Exercise brief: In the entries below, repeat only the lines between those holding "Expand the Filter 2 dropdown" and "Task: Focus the 补充 textarea containing 无", inclusive. Leave pictures out.

*** Opening of Exercise input ***

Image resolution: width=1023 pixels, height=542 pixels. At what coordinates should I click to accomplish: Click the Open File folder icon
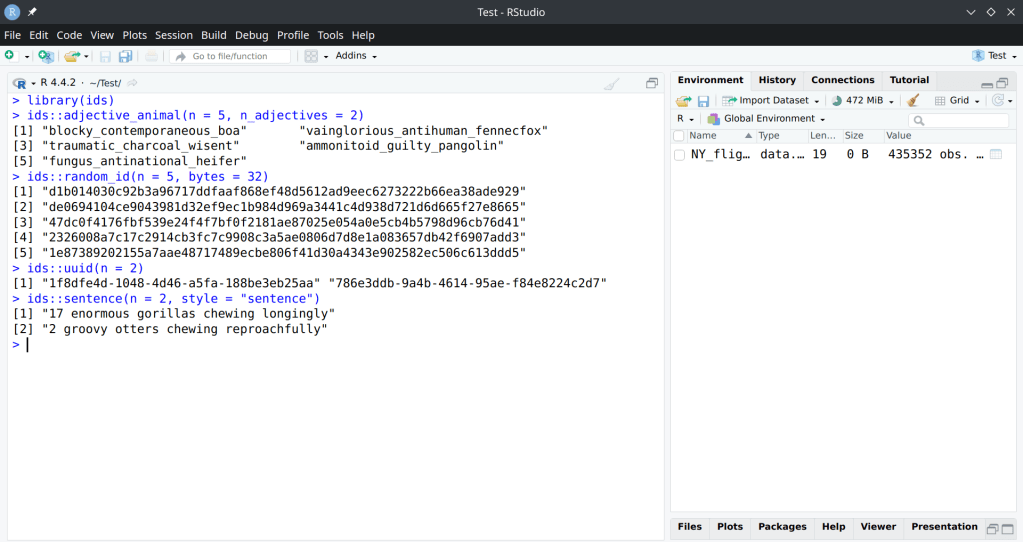point(73,56)
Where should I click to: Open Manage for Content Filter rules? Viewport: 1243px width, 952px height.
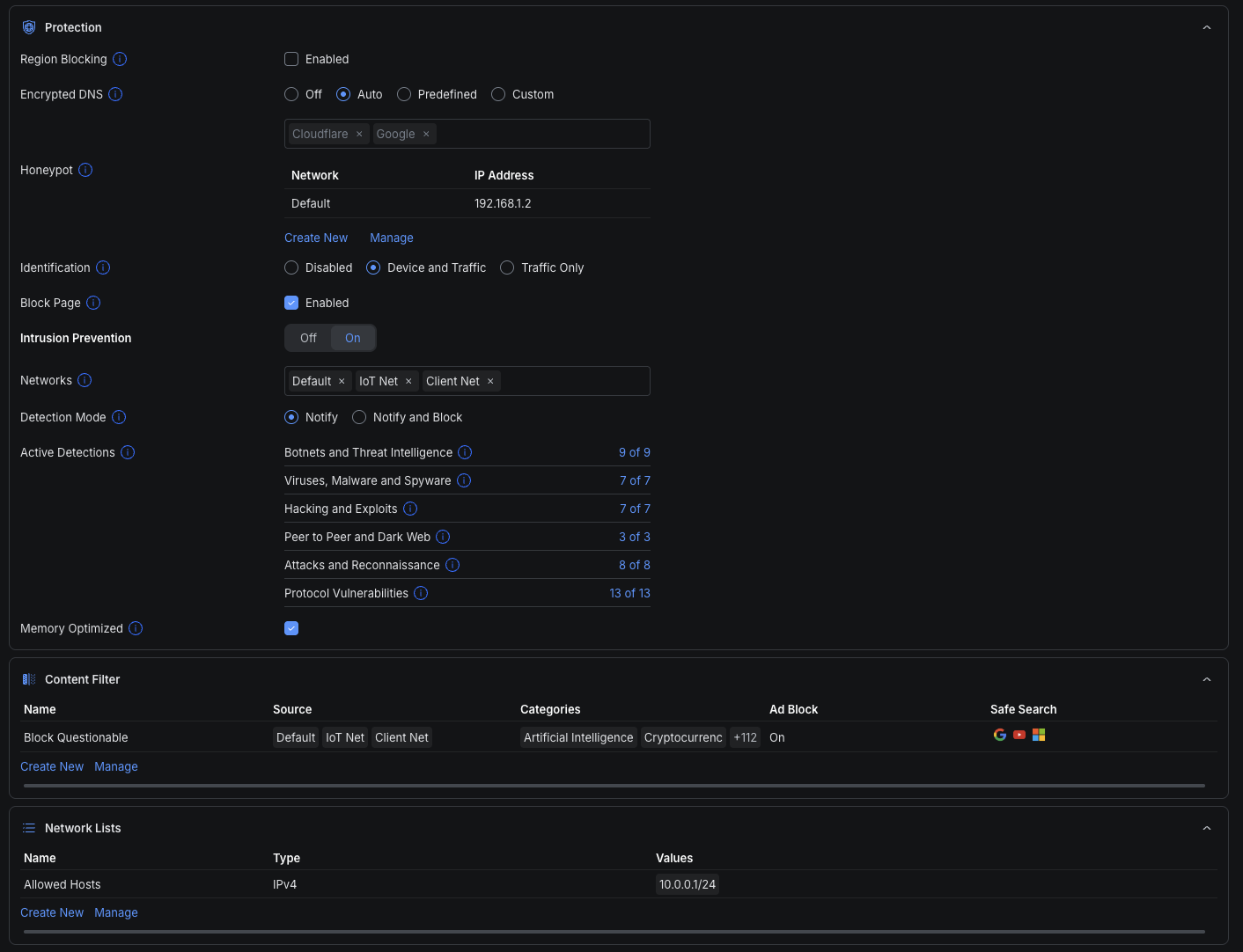[115, 766]
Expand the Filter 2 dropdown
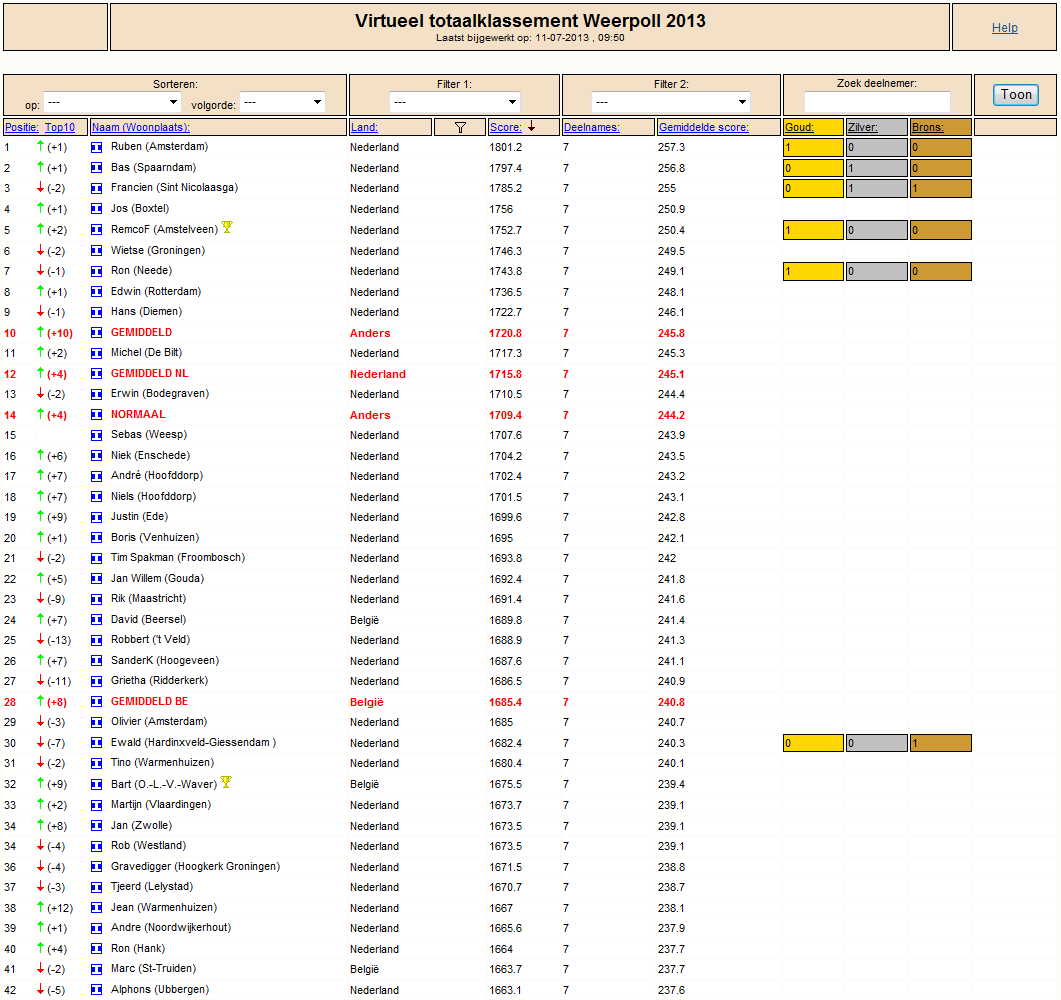The image size is (1061, 1000). tap(671, 102)
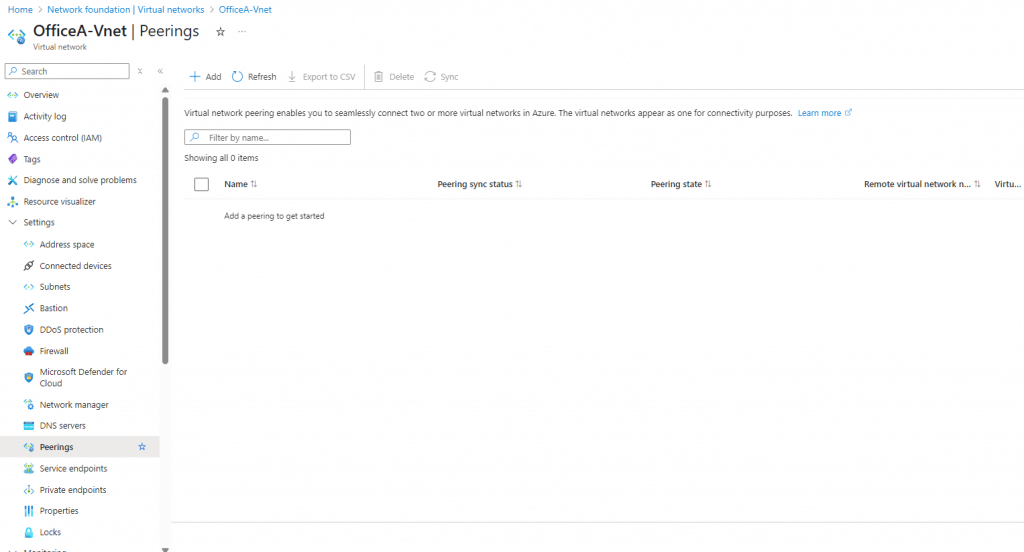Click the Resource visualizer icon
This screenshot has height=552, width=1024.
(x=13, y=202)
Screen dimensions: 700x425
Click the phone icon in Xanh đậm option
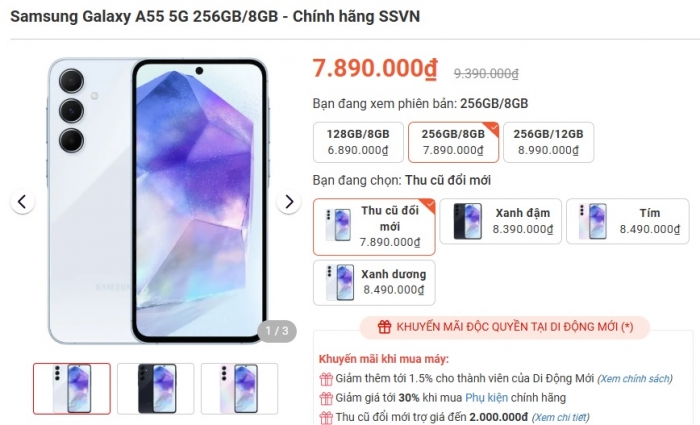coord(467,221)
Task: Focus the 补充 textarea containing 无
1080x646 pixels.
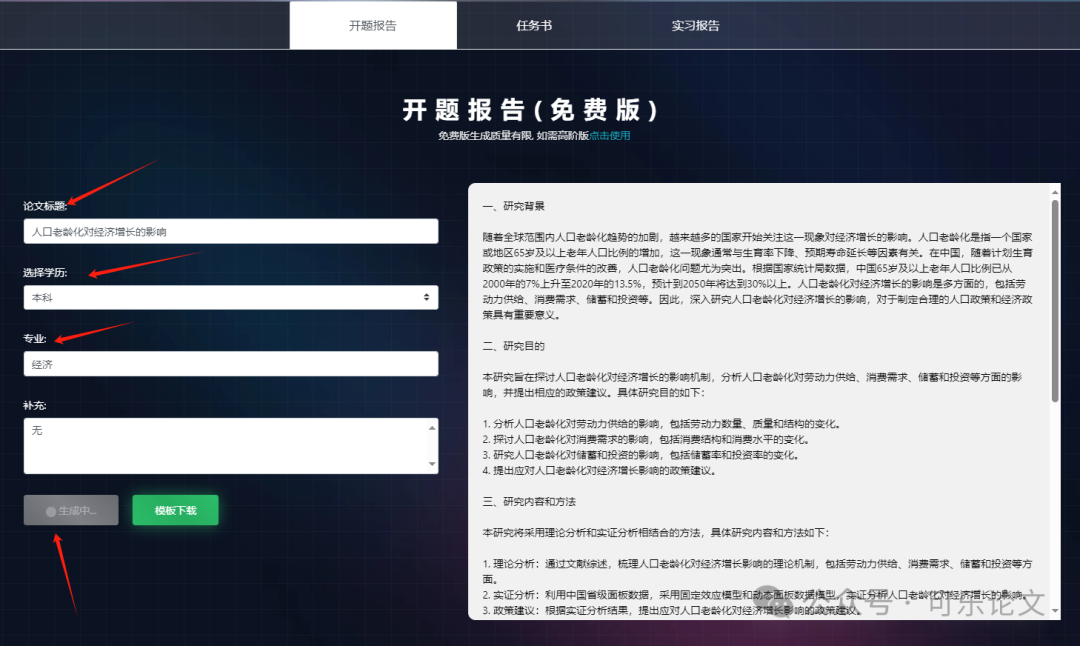Action: tap(224, 445)
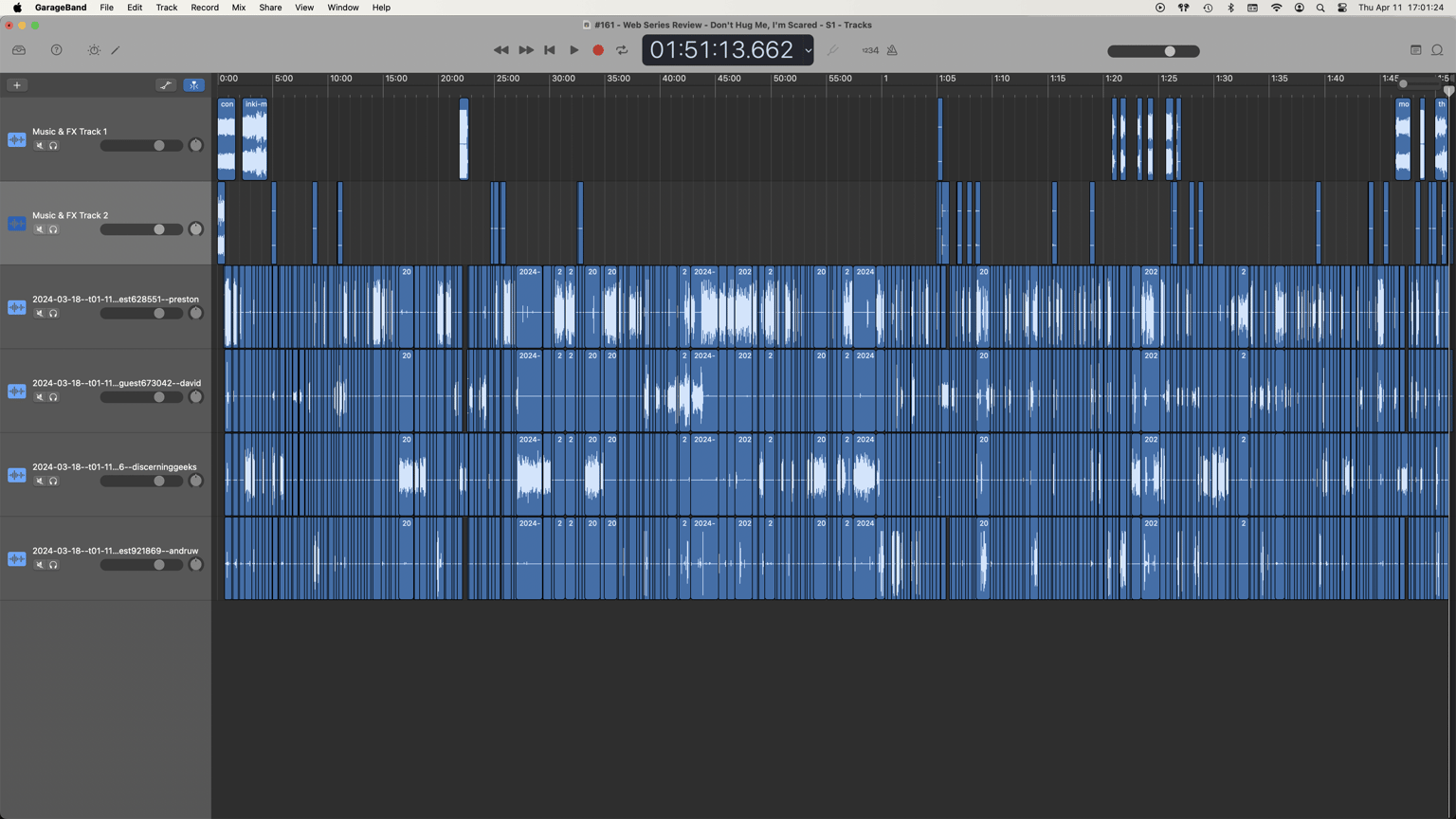Enable the count-in 1234 button
Image resolution: width=1456 pixels, height=819 pixels.
pyautogui.click(x=870, y=50)

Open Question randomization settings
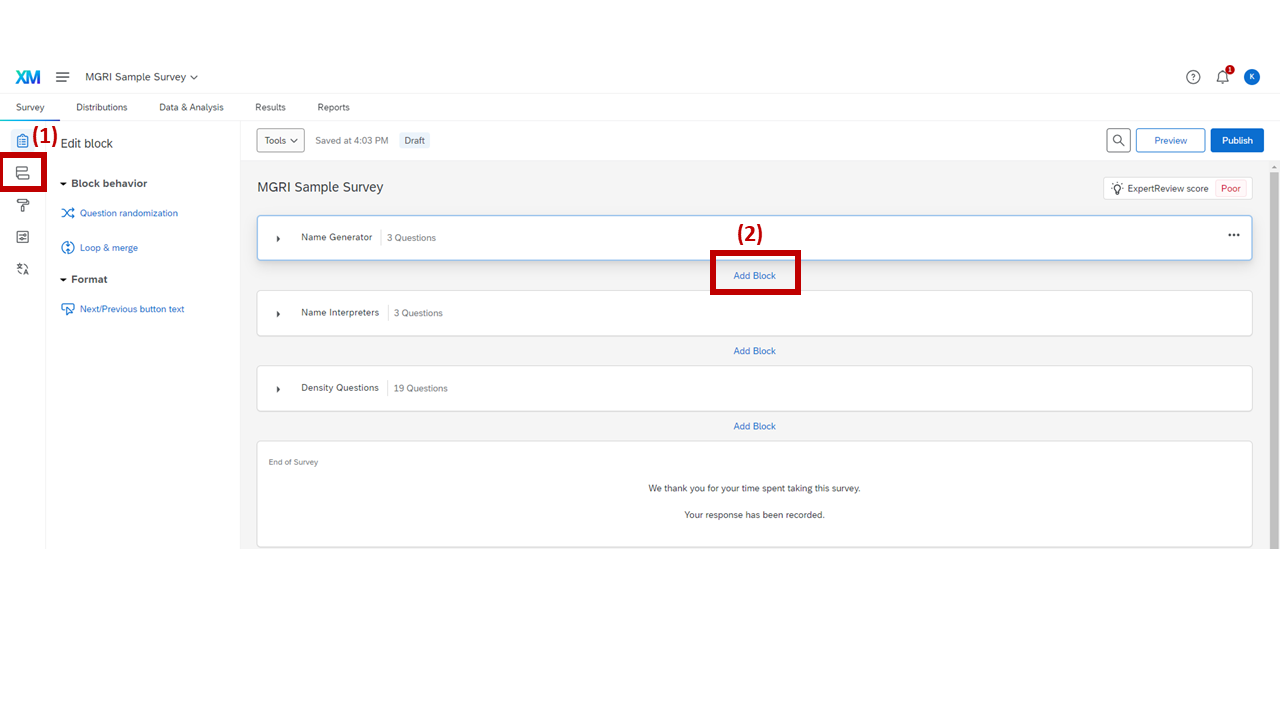pos(127,213)
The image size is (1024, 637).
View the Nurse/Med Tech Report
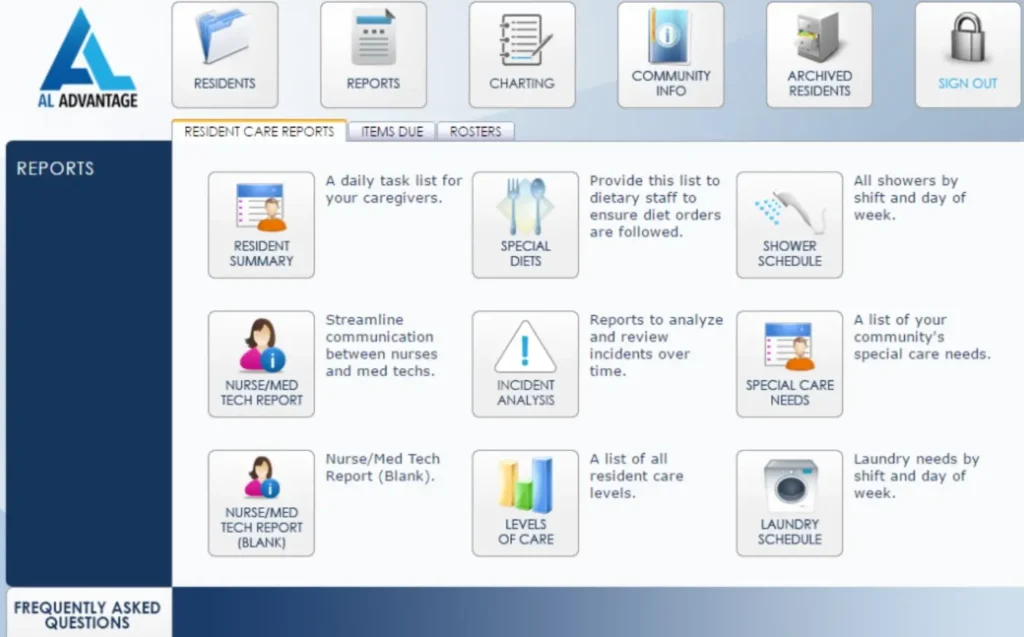[x=261, y=363]
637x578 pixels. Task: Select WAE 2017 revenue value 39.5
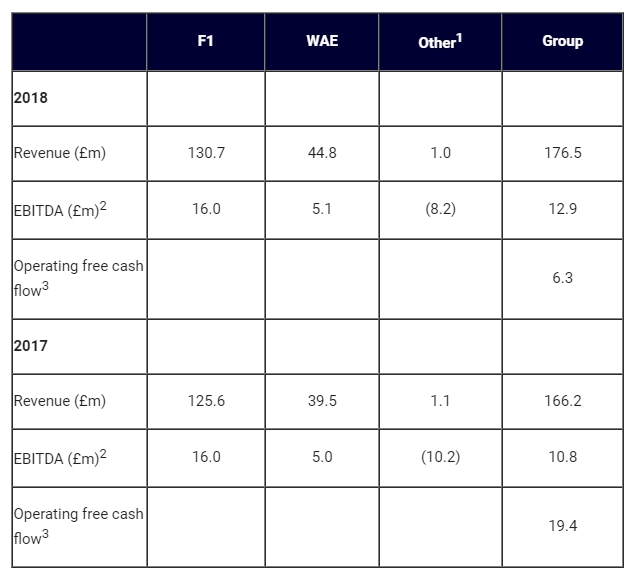click(321, 401)
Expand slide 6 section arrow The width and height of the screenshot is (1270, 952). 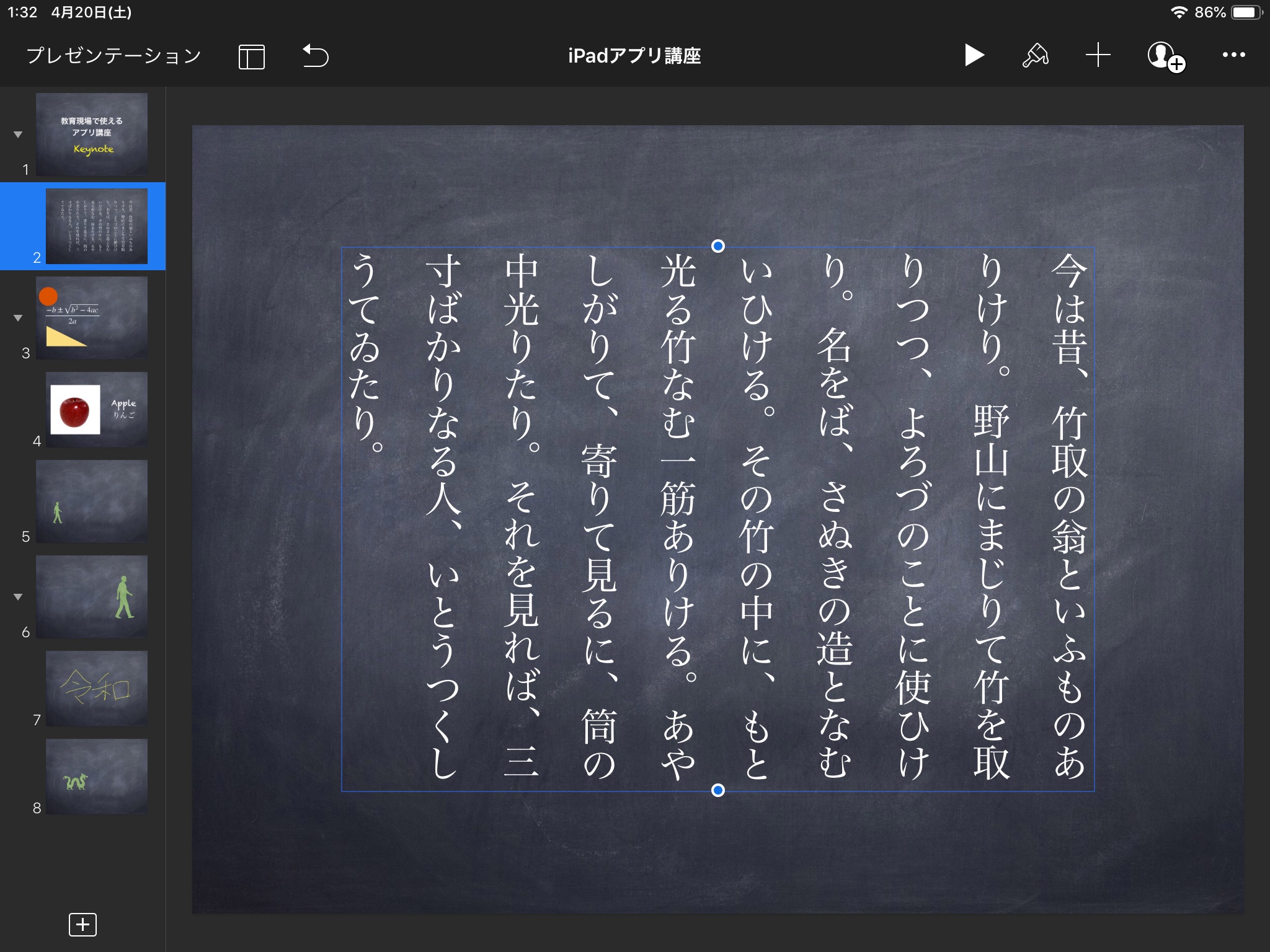click(17, 597)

*** Close of Exercise input ***

Result of this task:
Expand the Filter 2 dropdown
The image size is (1061, 1000). tap(671, 102)
Click the Resource visualizer icon
This screenshot has height=552, width=1024.
(x=13, y=202)
Screen dimensions: 700x425
Click the phone icon in Xanh đậm option
coord(467,221)
Task: Focus the 补充 textarea containing 无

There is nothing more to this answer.